╭─ 掲載文

あるある学1回目から3回目では、牛すじの種類や全国分布の他、牛すじとかまぼこ、鶏肉とクジラの2つの不思議な関係などをお話してきました。

4回目は、引き続きの肉シリーズ。今冬、外食おでんで話題沸騰中の「鶏肉」について、ここでは主に「家庭のおでんにおける鶏肉の利用」にスポットを当てて話をしようと思います。


おでんに鶏肉を入れる時は


以下は松江風おでんを再現したもので、赤丸で囲んだものは鶏肉です。


松江おでん

家庭で鶏肉をおでんに入れる場合には、いろいろな下ごしらえがありますが、ここでは2つ紹介します。

そのまま(写真左:手羽先)使う場合と、鶏肉を団子状(写真右:別名つくね)にするやり方で、おいしい出汁のもとにもなります。

この他、巾着袋の中にひき肉を入れる、焼き鳥にしてから入れるといった下ごしらえの方法などもあります。


手羽、つくね

※写真は、しょうゆベースの汁で調理した後の画像です。


「手羽先(写真左)」:手羽元ではなく手羽先・手羽中も家庭では扱いやすい種ものです。

「つくね(写真右)」:細かくミンチした鶏肉につなぎの卵などを加えて、粘りが出るまで混ぜ合わせ団子状に丸めたもの。少々手間になるが、鶏なんこつを細かく砕いて入れても美味。

この他、今冬、話題沸騰中の鶏だしのおでん専門店では、セセリ、モモ、ムネ、ナンコツ、スナギモ、ボンジリなどの部位を食すことができます。


おでん屋が舞台の小説『婚活食堂』の隠し味は鶏ガラ、そして限定メニュー


「食堂のおばちゃん」の愛称で知られる作家の山口恵以子さんが手がける、23年11月現在でシリーズ累計34万部の『婚活食堂』。

舞台のおでん屋「めぐみ食堂」では、昆布とカツオの合わせ出汁に鶏ガラスープを入れるWスープ。

女将の恵が「出汁を取った後の鶏ガラは、おでんの汁で煮てお客さまにお出ししているの。最初は賄いだったんだけど、いつの間にかリクエストするお客さまが増えてね。1日2個限定だから、スペシャルって呼んでいるのよ。」という説明をするシーンがあります。

リアル店舗があったらぜひ行って鶏ガラを発注したいものです。

山口恵以子さんに、ご家庭でめぐみ食堂の味を再現するには?と尋ねたところ、「手羽先と顆粒の鶏ガラスープを入れればおいしく出来ますよ。」とお答えいただきました。


鶏肉塩味おでんは、料理研究家枝元なほみさんもおすすめ


料理研究家の枝元なほみさんのおでんのおすすめメニューは「塩と鶏の出汁おでん」。塩味の澄んだ汁のおでんを食べて、目からウロコだったそう。

╰─

§ 課題一覧:
a – 記録のうち、「The width and height of the screenshot is (1230, 692).」を含む行から「pyautogui.click(x=370, y=9)」を含む行までを、両端の行も含めてそのまま引用せよ。
b – おでんに入れる鶏肉についての文章を、最後の文の後から書き継げ。

╭─ 提示資料

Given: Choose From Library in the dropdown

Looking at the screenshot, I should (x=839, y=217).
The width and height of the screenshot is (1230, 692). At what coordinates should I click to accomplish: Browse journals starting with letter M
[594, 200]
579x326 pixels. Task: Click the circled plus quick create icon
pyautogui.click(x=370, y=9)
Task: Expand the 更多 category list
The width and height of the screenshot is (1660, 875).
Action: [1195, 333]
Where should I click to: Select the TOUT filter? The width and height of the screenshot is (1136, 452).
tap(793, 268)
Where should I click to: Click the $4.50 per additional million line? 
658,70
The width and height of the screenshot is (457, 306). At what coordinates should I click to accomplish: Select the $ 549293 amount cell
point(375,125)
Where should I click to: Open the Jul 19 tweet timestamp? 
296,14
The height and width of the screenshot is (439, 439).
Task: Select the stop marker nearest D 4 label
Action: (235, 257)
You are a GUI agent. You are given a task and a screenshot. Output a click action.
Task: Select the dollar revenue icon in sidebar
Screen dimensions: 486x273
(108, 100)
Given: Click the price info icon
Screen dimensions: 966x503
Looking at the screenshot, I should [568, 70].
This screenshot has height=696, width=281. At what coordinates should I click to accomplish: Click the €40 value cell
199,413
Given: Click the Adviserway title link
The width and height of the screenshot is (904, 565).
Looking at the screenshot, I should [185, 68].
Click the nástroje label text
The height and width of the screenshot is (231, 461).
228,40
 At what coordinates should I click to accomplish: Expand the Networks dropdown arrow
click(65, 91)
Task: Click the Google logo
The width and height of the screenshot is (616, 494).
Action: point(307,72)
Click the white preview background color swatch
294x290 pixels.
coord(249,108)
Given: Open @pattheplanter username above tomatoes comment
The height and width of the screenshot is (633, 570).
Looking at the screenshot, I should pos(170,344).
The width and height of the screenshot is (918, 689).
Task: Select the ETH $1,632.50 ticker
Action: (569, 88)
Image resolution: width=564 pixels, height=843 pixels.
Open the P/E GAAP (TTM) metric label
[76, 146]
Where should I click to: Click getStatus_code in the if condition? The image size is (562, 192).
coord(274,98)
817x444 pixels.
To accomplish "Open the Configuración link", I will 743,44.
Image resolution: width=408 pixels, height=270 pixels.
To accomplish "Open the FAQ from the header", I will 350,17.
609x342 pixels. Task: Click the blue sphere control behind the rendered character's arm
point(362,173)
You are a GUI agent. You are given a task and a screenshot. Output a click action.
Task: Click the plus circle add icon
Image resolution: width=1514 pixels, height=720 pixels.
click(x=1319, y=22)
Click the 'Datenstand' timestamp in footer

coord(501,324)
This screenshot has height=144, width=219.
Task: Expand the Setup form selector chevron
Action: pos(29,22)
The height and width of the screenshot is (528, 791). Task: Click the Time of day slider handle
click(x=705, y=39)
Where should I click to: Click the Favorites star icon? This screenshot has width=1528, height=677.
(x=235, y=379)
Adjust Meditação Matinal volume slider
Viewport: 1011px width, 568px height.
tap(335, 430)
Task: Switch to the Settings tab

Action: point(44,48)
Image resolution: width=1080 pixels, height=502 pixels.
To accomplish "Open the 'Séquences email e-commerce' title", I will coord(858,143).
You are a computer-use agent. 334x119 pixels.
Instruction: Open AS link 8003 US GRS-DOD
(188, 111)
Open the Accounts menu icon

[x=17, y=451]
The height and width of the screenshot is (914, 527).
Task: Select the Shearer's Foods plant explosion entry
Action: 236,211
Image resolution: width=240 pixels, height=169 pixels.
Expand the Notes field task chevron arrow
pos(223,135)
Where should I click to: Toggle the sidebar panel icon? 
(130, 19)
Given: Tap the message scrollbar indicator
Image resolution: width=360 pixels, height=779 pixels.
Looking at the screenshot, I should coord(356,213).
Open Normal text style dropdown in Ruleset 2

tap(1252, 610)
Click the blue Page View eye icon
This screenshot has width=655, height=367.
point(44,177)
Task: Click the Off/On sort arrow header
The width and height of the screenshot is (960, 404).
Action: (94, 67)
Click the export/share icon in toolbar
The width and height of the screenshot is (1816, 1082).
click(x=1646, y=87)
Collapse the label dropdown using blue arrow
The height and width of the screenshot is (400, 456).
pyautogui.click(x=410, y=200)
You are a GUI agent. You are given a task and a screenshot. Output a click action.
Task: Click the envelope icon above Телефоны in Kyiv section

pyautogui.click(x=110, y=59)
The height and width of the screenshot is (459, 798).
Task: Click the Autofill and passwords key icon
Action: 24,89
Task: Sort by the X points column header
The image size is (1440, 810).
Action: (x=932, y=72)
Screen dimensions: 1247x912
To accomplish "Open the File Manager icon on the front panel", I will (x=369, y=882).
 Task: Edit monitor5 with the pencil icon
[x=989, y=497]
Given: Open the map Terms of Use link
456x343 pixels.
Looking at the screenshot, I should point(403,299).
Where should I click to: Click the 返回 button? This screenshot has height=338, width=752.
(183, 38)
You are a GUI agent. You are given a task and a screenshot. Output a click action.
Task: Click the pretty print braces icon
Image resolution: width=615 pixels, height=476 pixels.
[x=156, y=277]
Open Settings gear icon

╰─

§ 課題ごとの結果:
a –
The width and height of the screenshot is (1230, 692). At what coordinates should I click to accomplish: Browse journals starting with letter M
[594, 200]
579x326 pixels. Task: Click the circled plus quick create icon
pyautogui.click(x=370, y=9)

b –
その粋な味に近づきたくて、試行錯誤をくり返し、結果、鶏がらスープを取り、塩で味つけをすることにいきついたそう。種ものにはスペアリブ(手羽中)がおすすめとのこと。

家庭で簡単に作ることができる枝元さんの「鶏スペアリブと昆布の出汁おでん」はこちら
https://www.kibun.co.jp/recipes/22203/index.html


家庭のおでん 鶏肉は西高東低


以下は「家庭のおでんの都道府県別種もの調査」での鶏肉の分布図です。

1位から15位まで、大分県、鳥取県、岡山県、山口県、鹿児島県、佐賀県、熊本県、京都府、沖縄県、広島県、滋賀県、福岡県、和歌山県、島根県、大阪府まで西日本の県が占めます。(調査概要はページの一番下に記載)


鶏肉ランキング

家庭のおでん 鶏団子は東西の偏りはない


以下は「家庭のおでんの都道府県別種もの調査」での鶏団子の分布図です。

1位から20位は、沖縄県、東京都、富山県、熊本県、佐賀県、鳥取県、静岡県、京都府、新潟県、山梨県、岩手県、滋賀県、長野県、高知県、鹿児島県、山口県、群馬県、愛知県、広島県、北海道となりました。

東日本、西日本ともに10県ずつランクインしており、東西の偏りはなく全国的に散らばります。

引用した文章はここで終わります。